Source: Jason D. O’Grady The Apple Core
Forensic scientist and author Jonathan Zdziarski has posted the slides (PDF) from his talk at the Hackers On Planet Earth (HOPE/X) conference in New York called Identifying Backdoors, Attack Points, and Surveillance Mechanisms in iOS Devices.
The HOPE conference started in 1994 and bills itself as “one of the most creative and diverse hacker events in the world.”
Zdziarski, better known as the hacker “NerveGas” in the iPhone development community, worked as dev-team member on many of the early iOS jailbreaks and is the author of five iOS-related O’Reilly books including “Hacking and Securing iOS Applications.”
In December 2013, an NSA program dubbed DROPOUTJEEP was reveled by security researcher Jacob Appelbaum that reportedly gave the agency almost complete access to the iPhone.
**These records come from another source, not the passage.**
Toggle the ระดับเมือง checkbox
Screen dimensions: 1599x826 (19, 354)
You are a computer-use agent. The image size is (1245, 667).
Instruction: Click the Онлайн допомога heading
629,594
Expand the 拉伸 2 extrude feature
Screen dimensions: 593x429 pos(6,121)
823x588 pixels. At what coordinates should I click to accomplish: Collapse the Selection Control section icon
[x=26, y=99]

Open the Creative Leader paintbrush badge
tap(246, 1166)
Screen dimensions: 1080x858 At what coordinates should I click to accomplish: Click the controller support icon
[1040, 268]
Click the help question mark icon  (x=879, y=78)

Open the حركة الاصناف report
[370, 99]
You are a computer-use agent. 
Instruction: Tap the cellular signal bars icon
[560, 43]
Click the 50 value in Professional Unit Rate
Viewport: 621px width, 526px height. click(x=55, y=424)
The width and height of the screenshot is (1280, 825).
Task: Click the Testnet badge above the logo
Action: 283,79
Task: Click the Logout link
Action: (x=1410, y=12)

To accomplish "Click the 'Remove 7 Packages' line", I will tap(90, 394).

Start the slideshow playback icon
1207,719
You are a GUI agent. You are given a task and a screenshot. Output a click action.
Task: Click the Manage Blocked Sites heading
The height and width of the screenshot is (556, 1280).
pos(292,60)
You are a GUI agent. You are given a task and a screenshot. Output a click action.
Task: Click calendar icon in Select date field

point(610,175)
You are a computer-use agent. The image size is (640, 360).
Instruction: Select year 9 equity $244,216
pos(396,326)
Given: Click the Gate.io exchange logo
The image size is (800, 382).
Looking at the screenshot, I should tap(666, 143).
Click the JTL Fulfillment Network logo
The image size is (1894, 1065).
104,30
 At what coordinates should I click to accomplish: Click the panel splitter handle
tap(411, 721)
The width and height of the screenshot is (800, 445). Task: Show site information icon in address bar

The leaked document, dated 2008, noted that the malware required “implant via close access methods” (presumably physical access to the iPhone) but ominously noted that “a remote installation capability will be pursued for a future release.”
In his talk, Zdziarski demonstrates “a number of undocumented high-value forensic services running on every iOS device” and “suspicious design omissions in iOS that make collection easier.” He also provides examples of forensic artifacts acquired that “should never come off the device” without user consent.